The Oakland Raiders will move to Las Vegas in time for the 2020 season, but after their lease expired at the Coliseum in Oakland, California, they're lacking a home for the 2019 season. Before they can enjoy their shiny new stadium in Vegas, they'll have to survive a season that's already a logistical nightmare. 

As CBS Sports NFL Insider Jason La Canfora reported this week, the assumption is that the Raiders will play somewhere in the Bay Area -- either the Coliseum, Oracle Park, or Levi's Stadium -- but all three options have their complications. The Raiders probably don't want to remain at the Coliseum in Oakland in the aftermath of the lawsuit the city filed against the team and league. The Raiders probably don't want to share a stadium with the 49ers in Santa Clara. That leaves Oracle Park, the home of the San Francisco Giants. But that option also isn't so simple. 

Take it from San Francisco Mayor London Breed, who jointed KTVU on Tuesday to explain why she's opposed to the Raiders using San Francisco as a temporary home. 

"As far as I'm concerned, the Oakland Raiders should play in Oakland," Breed said. "In San Francisco, we have a number of challenges that we need to address with the Warriors coming to the new Chase Arena, the housing --1,400 units -- that's going to break ground in that area, our transportation system, our ferry landing. We have a number of things for years that we've been working to prepare for, and we don't need another layer to add to what we already have in terms of an area that's really congested, filled with construction, and will host a number of concerts and games for both basketball and baseball over the coming months."
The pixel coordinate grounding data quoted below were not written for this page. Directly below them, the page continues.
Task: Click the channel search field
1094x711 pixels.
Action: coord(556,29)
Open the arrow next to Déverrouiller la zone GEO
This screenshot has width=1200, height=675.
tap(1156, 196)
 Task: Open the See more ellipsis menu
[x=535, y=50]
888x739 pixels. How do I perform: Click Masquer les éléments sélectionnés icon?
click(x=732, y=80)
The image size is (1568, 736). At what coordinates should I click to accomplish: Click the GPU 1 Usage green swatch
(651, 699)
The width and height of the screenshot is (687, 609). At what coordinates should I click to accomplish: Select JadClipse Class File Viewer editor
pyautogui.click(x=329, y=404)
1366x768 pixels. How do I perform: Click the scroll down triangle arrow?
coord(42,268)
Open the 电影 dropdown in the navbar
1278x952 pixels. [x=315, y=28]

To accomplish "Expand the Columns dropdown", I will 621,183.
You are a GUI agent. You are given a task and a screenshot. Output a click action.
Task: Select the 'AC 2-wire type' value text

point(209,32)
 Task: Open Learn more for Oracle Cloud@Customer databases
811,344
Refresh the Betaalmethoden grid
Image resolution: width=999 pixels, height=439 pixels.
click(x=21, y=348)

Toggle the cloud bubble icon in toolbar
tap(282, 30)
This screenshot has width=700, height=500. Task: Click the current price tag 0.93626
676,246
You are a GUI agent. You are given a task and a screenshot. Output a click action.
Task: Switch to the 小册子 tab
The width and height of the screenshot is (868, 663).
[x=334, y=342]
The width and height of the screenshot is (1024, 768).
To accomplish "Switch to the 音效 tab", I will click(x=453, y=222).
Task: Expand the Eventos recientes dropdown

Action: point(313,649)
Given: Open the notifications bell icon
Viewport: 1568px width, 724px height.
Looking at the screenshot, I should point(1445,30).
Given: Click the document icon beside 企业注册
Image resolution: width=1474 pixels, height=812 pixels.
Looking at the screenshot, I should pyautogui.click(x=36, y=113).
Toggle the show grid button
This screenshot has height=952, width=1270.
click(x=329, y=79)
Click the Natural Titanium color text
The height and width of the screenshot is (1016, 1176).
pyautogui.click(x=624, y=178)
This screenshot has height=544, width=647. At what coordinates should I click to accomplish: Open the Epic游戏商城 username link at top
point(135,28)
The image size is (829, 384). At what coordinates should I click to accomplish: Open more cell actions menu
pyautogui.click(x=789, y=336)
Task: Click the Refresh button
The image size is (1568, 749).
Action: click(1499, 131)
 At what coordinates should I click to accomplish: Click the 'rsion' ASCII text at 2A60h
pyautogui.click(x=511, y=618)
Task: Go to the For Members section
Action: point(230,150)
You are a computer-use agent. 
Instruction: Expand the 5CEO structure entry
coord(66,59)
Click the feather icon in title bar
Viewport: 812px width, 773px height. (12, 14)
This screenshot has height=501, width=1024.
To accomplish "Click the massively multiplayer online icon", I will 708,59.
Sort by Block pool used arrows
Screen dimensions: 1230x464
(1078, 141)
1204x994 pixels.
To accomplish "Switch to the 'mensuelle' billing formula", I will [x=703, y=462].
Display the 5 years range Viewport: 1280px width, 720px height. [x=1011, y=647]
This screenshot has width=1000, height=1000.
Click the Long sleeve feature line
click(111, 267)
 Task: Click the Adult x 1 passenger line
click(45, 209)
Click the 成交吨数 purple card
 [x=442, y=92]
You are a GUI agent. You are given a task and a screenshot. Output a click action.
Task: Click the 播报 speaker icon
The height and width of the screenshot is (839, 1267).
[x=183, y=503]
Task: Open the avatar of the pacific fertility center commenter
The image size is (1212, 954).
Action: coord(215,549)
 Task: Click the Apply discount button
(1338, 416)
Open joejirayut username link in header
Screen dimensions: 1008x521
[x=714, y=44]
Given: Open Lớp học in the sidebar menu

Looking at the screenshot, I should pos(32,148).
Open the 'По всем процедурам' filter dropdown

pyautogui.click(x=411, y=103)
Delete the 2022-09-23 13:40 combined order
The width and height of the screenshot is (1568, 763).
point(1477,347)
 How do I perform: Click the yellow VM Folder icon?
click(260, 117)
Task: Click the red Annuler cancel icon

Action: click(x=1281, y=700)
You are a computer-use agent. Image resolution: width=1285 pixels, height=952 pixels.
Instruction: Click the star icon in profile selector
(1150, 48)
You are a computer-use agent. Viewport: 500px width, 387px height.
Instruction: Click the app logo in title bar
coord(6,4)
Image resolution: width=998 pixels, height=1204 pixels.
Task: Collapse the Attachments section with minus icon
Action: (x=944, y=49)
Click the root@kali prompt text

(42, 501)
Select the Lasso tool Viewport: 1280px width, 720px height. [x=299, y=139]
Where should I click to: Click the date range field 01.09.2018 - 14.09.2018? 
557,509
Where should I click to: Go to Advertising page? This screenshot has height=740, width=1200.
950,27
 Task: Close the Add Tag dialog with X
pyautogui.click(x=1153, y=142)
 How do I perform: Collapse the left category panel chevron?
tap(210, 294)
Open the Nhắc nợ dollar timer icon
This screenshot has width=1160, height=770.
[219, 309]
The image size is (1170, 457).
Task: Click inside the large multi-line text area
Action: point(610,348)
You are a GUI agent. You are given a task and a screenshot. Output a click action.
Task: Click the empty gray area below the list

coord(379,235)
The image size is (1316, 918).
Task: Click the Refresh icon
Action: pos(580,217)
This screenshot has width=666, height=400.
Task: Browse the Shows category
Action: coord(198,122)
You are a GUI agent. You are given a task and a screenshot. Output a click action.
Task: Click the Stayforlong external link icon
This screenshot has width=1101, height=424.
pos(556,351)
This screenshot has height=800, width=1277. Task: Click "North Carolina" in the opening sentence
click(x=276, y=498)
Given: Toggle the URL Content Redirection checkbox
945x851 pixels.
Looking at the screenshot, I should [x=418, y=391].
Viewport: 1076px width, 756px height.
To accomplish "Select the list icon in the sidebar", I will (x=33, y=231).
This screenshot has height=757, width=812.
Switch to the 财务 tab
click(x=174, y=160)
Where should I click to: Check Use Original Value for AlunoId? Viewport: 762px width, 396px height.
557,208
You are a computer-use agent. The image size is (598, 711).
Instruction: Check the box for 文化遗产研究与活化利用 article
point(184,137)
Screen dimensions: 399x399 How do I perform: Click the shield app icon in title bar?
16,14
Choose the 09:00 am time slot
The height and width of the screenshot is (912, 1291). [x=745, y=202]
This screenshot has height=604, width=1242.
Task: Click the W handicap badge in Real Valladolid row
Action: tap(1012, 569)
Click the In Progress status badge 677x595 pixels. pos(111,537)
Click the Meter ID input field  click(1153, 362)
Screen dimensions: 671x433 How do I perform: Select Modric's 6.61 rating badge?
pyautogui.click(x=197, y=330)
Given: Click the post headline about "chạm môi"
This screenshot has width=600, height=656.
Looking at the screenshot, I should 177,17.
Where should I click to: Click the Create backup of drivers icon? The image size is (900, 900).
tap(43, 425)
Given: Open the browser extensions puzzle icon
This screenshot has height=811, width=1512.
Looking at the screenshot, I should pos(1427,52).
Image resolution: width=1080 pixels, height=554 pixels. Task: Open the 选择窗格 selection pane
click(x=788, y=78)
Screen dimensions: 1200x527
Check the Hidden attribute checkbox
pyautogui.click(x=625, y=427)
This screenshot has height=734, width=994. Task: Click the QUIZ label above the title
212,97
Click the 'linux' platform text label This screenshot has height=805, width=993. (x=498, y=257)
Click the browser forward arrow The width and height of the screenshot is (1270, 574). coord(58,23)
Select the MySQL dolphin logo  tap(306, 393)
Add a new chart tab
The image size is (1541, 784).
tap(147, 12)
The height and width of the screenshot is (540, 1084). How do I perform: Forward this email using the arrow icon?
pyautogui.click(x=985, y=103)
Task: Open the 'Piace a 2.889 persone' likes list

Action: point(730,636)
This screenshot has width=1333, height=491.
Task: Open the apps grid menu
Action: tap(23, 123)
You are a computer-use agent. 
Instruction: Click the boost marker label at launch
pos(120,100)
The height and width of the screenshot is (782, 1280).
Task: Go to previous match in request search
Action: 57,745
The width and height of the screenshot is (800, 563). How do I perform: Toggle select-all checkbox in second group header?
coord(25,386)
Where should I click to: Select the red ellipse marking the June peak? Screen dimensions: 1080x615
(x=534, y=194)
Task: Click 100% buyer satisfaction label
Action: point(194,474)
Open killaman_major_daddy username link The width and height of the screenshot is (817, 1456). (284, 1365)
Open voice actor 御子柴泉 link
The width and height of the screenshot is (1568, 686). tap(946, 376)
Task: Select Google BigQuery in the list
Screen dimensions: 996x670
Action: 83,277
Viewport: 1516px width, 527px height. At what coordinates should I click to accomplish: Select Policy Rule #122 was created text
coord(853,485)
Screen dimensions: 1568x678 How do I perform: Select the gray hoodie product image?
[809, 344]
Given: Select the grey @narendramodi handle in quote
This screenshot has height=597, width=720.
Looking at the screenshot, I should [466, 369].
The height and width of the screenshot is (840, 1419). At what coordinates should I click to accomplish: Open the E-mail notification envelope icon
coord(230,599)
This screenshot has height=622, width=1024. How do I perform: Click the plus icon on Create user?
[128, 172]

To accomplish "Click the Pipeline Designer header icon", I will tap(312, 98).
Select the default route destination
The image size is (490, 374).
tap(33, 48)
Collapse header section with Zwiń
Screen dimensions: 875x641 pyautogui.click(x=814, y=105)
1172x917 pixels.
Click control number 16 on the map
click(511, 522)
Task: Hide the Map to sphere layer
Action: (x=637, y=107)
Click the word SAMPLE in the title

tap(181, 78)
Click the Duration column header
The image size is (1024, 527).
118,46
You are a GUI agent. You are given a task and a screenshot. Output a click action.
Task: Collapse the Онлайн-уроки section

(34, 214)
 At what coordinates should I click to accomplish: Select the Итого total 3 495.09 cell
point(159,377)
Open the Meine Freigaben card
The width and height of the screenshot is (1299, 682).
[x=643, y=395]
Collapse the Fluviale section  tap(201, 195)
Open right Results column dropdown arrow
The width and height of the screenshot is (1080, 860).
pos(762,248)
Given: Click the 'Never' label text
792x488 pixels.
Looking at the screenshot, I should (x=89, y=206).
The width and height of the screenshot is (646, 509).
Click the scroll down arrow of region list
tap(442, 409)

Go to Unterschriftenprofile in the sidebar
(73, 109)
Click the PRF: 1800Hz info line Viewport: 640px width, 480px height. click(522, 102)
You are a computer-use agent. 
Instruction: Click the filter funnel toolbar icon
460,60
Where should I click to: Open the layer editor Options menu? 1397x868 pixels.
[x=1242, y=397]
Breed added that she's shared her concerns with the Giants. 

Oracle Park, back when it was known as AT&T Park, did serve as the home stadium for the Cal football team in 2011. So, this wouldn't be the first time it's hosted football games. 

According to La Canfora, the league has conducted a site survey of Oracle Park to determine if the venue would be feasible. As La Canfora wrote, "the NFL will have to invest in security upgrades and also address issues with the playing field in order for Oracle Park to meet league standards and guidelines." 

Not only would the NFL have to approve the site, the 49ers would also have to give them the green light since it falls within their territorial rights. According to NFL Network's Ian Rapoport, the 49ers aren't expected to do so, which would leave Oakland and Santa Clara as the Raiders' two options. 

It's worth noting that La Canfora also reported that there is "a distinct possibility" the Raiders could remain in Oakland for one more season and that "many in the NFL office" believe the Raiders sharing Levi's Stadium with the 49ers is "the easiest solution," but Davis isn't a fan of that idea. 

During the week leading up to the Super Bowl, NFL commissioner Roger Goodell said that the NFL wants the Raiders to figure out this situation "soon" considering the league has to work on next season's schedule.